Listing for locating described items

* * *

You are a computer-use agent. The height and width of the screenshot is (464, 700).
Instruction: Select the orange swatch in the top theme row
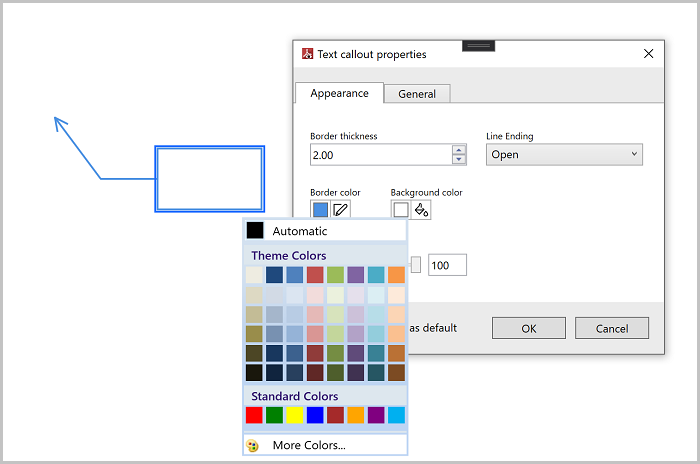pos(396,275)
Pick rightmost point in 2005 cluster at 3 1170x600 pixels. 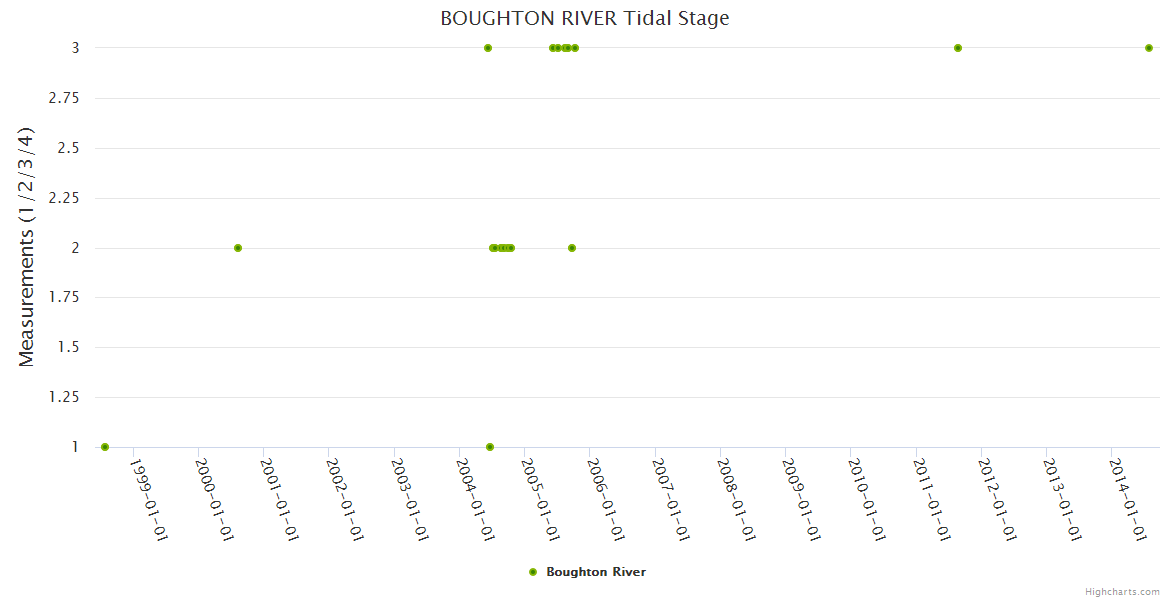(x=575, y=48)
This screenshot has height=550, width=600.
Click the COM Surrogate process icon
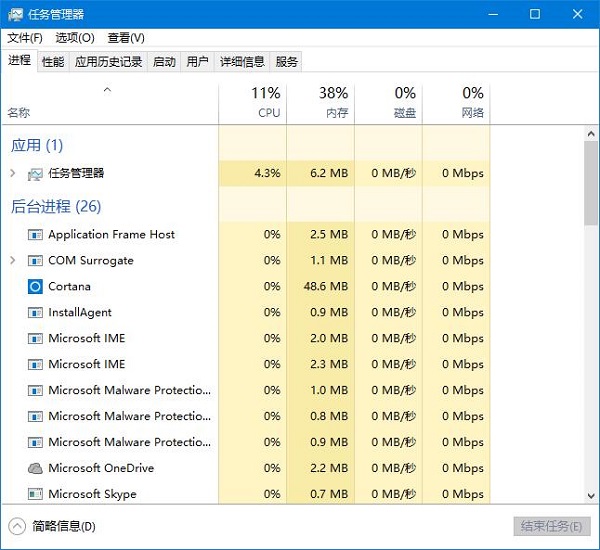pos(35,260)
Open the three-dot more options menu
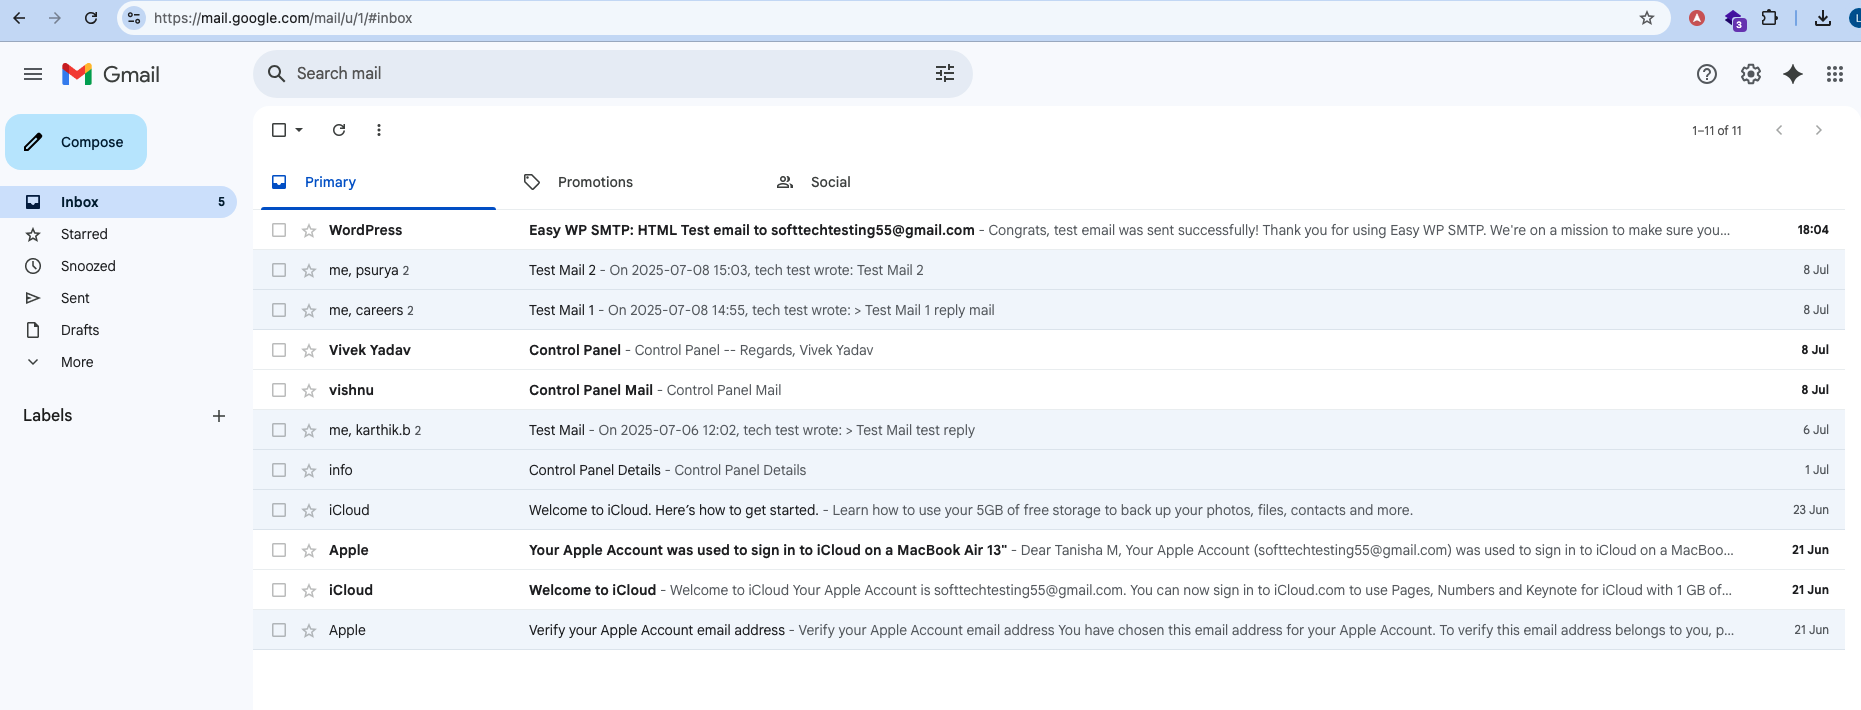 (x=378, y=130)
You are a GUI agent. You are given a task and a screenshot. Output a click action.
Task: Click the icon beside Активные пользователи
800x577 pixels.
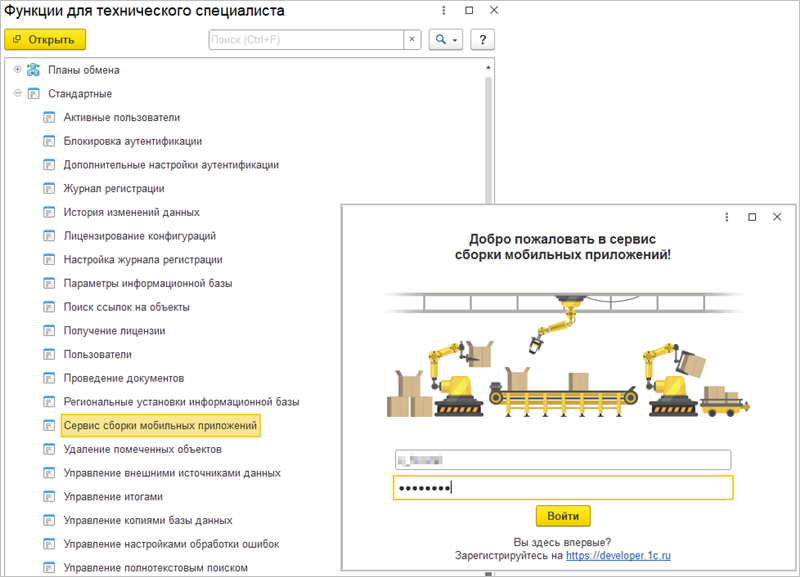pos(48,118)
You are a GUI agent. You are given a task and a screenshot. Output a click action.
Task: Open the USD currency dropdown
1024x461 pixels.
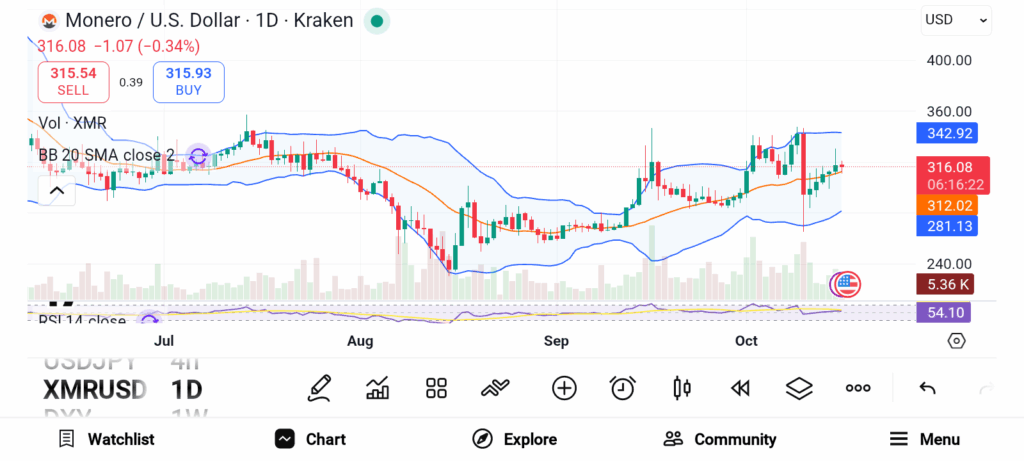(956, 20)
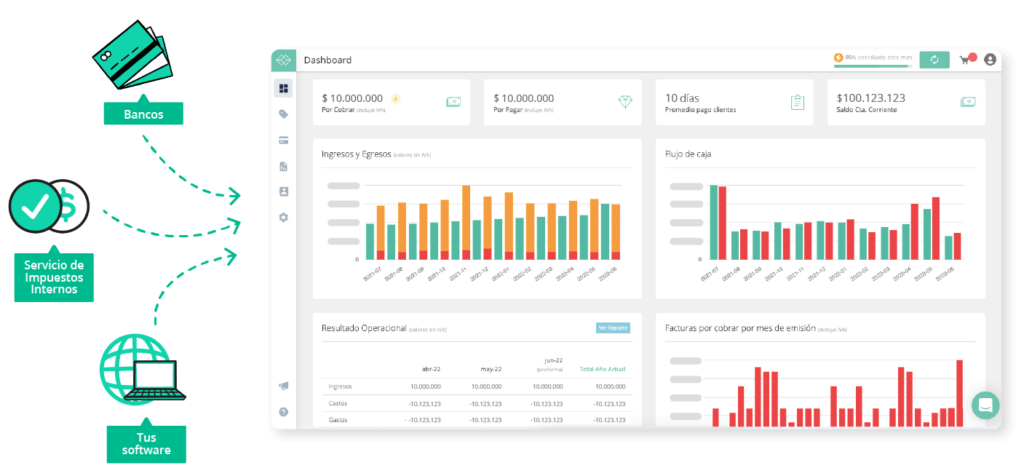Viewport: 1024px width, 476px height.
Task: Open the contacts sidebar icon
Action: (x=284, y=191)
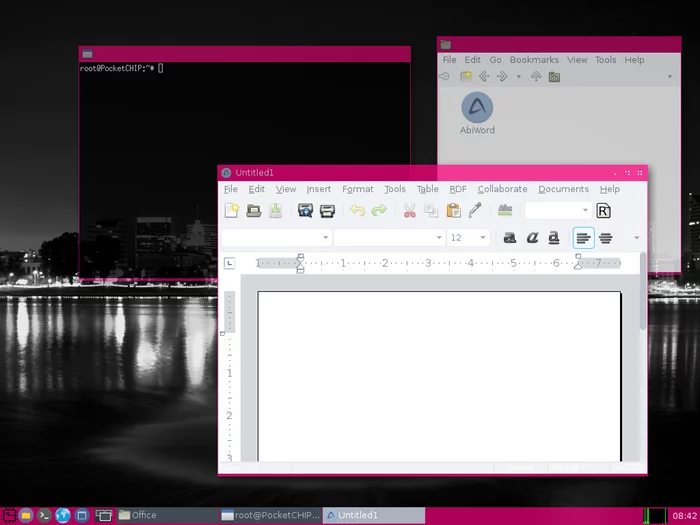Open the paragraph style dropdown
Image resolution: width=700 pixels, height=525 pixels.
point(276,238)
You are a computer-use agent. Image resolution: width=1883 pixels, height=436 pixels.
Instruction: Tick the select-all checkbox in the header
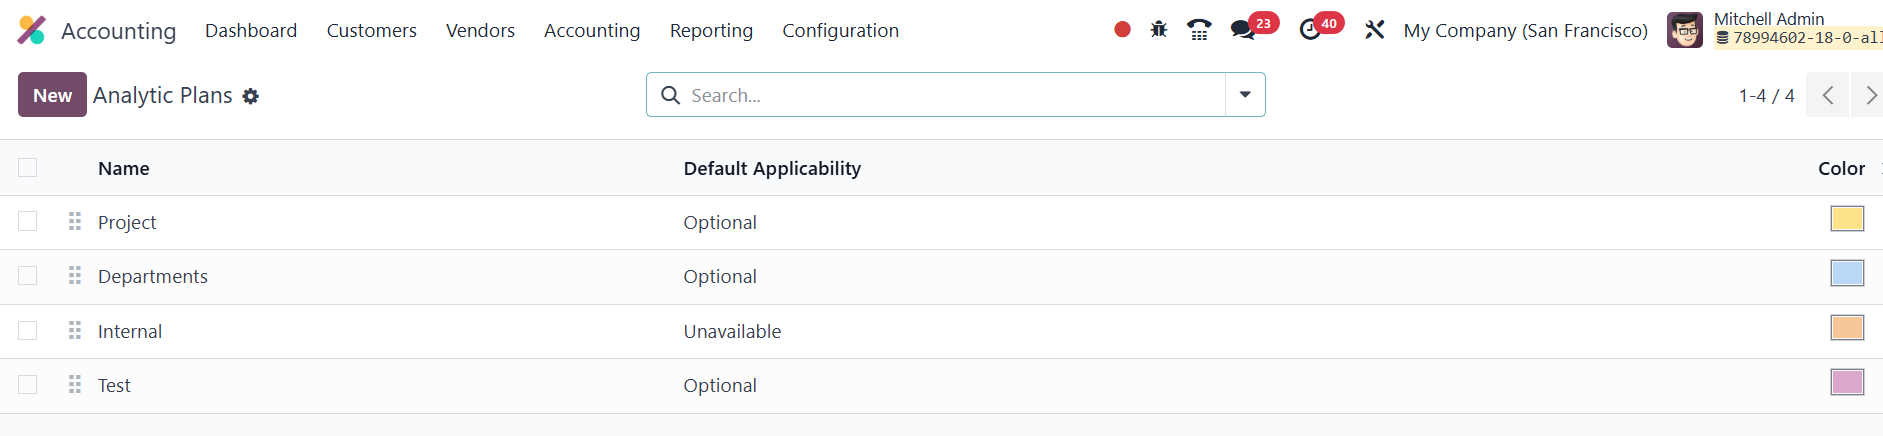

* * *

**Written request**.
Can you reproduce everything in the listing above, from the line containing "Open the three-dot more options menu" down to the end of the listing, word for word, with the pictures left out?

**Solution for this problem**.
Open the three-dot more options menu
 (x=378, y=130)
You are a GUI agent. You are given a task and a screenshot. Output a click action.
Task: Click the icon beside Активные пользователи
800x577 pixels.
pos(48,118)
You are a GUI agent. You are given a task and a screenshot. Output a click action.
Task: Open the USD currency dropdown
1024x461 pixels.
(956, 20)
Viewport: 1024px width, 476px height.
Task: Open the contacts sidebar icon
Action: (x=284, y=191)
Open the paragraph style dropdown
Image resolution: width=700 pixels, height=525 pixels.
point(276,238)
You are a computer-use agent. Image resolution: width=1883 pixels, height=436 pixels.
Instruction: Tick the select-all checkbox in the header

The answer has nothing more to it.